DATA SUPPLIED Start Marker

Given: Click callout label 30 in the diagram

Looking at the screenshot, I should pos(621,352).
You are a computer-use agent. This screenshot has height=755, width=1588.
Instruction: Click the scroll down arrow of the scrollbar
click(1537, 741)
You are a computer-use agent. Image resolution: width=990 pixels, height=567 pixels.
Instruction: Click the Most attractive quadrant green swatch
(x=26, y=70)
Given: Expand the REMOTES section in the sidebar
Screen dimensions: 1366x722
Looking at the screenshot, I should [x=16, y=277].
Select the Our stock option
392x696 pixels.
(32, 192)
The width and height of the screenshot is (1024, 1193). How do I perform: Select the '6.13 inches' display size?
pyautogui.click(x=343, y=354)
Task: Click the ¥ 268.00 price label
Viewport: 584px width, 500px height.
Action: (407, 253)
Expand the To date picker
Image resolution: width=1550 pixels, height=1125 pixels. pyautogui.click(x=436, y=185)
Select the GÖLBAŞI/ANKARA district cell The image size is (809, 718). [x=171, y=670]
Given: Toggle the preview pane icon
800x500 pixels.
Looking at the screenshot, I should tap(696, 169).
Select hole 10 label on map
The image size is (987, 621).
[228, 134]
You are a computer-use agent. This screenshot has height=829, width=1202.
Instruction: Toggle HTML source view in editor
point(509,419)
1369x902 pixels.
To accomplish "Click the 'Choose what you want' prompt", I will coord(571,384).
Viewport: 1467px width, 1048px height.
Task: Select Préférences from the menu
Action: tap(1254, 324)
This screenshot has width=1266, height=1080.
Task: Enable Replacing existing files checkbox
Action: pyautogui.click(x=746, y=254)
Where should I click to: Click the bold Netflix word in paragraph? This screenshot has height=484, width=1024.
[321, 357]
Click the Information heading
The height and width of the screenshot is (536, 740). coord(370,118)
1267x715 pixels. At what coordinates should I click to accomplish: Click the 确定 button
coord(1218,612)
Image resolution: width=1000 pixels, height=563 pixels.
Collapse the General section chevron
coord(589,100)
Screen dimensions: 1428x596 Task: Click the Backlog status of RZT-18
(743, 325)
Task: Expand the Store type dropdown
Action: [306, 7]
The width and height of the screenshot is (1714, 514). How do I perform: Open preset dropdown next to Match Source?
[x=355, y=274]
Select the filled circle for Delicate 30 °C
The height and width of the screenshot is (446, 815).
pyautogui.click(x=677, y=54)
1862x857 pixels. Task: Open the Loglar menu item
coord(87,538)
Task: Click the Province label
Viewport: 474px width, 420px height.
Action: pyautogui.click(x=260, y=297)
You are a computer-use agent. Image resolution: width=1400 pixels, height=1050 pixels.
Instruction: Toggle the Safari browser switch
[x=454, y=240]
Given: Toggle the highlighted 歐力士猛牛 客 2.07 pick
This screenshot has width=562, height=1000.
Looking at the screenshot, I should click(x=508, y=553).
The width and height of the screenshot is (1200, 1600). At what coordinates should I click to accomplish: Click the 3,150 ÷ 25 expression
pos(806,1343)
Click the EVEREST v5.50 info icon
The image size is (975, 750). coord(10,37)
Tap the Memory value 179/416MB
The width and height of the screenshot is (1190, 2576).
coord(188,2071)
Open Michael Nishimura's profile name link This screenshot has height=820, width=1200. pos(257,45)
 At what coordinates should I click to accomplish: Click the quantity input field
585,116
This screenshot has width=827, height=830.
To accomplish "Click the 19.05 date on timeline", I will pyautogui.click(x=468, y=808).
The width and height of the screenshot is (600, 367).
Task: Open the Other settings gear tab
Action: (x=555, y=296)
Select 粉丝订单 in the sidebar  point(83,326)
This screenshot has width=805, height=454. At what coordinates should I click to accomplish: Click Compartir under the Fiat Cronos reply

DATA SUPPLIED End Marker

ACTION ITEM
Retype all of the data exactly, so that nothing differs from what is given.

RESULT BELOW
Given: Click callout label 30 in the diagram

Looking at the screenshot, I should pos(621,352).
You are a computer-use agent. This screenshot has height=755, width=1588.
Instruction: Click the scroll down arrow of the scrollbar
click(1537, 741)
You are a computer-use agent. Image resolution: width=990 pixels, height=567 pixels.
Instruction: Click the Most attractive quadrant green swatch
(x=26, y=70)
Given: Expand the REMOTES section in the sidebar
Screen dimensions: 1366x722
Looking at the screenshot, I should [x=16, y=277].
Select the Our stock option
392x696 pixels.
(32, 192)
The width and height of the screenshot is (1024, 1193). How do I perform: Select the '6.13 inches' display size?
pyautogui.click(x=343, y=354)
Task: Click the ¥ 268.00 price label
Viewport: 584px width, 500px height.
Action: (407, 253)
Expand the To date picker
Image resolution: width=1550 pixels, height=1125 pixels. pyautogui.click(x=436, y=185)
Select the GÖLBAŞI/ANKARA district cell The image size is (809, 718). [x=171, y=670]
Given: Toggle the preview pane icon
800x500 pixels.
Looking at the screenshot, I should tap(696, 169).
Select hole 10 label on map
The image size is (987, 621).
[228, 134]
You are a computer-use agent. This screenshot has height=829, width=1202.
Instruction: Toggle HTML source view in editor
point(509,419)
1369x902 pixels.
To accomplish "Click the 'Choose what you want' prompt", I will coord(571,384).
Viewport: 1467px width, 1048px height.
Task: Select Préférences from the menu
Action: tap(1254, 324)
This screenshot has width=1266, height=1080.
Task: Enable Replacing existing files checkbox
Action: pyautogui.click(x=746, y=254)
Where should I click to: Click the bold Netflix word in paragraph? This screenshot has height=484, width=1024.
[321, 357]
Click the Information heading
The height and width of the screenshot is (536, 740). coord(370,118)
1267x715 pixels. At what coordinates should I click to accomplish: Click the 确定 button
coord(1218,612)
Image resolution: width=1000 pixels, height=563 pixels.
Collapse the General section chevron
coord(589,100)
Screen dimensions: 1428x596 Task: Click the Backlog status of RZT-18
(743, 325)
Task: Expand the Store type dropdown
Action: [306, 7]
The width and height of the screenshot is (1714, 514). How do I perform: Open preset dropdown next to Match Source?
[x=355, y=274]
Select the filled circle for Delicate 30 °C
The height and width of the screenshot is (446, 815).
pyautogui.click(x=677, y=54)
1862x857 pixels. Task: Open the Loglar menu item
coord(87,538)
Task: Click the Province label
Viewport: 474px width, 420px height.
Action: pyautogui.click(x=260, y=297)
You are a computer-use agent. Image resolution: width=1400 pixels, height=1050 pixels.
Instruction: Toggle the Safari browser switch
[x=454, y=240]
Given: Toggle the highlighted 歐力士猛牛 客 2.07 pick
This screenshot has width=562, height=1000.
Looking at the screenshot, I should click(x=508, y=553).
The width and height of the screenshot is (1200, 1600). At what coordinates should I click to accomplish: Click the 3,150 ÷ 25 expression
pos(806,1343)
Click the EVEREST v5.50 info icon
The image size is (975, 750). coord(10,37)
Tap the Memory value 179/416MB
The width and height of the screenshot is (1190, 2576).
coord(188,2071)
Open Michael Nishimura's profile name link This screenshot has height=820, width=1200. pos(257,45)
 At what coordinates should I click to accomplish: Click the quantity input field
585,116
This screenshot has width=827, height=830.
To accomplish "Click the 19.05 date on timeline", I will pyautogui.click(x=468, y=808).
The width and height of the screenshot is (600, 367).
Task: Open the Other settings gear tab
Action: (x=555, y=296)
Select 粉丝订单 in the sidebar  point(83,326)
This screenshot has width=805, height=454. At what coordinates should I click to accomplish: Click Compartir under the Fiat Cronos reply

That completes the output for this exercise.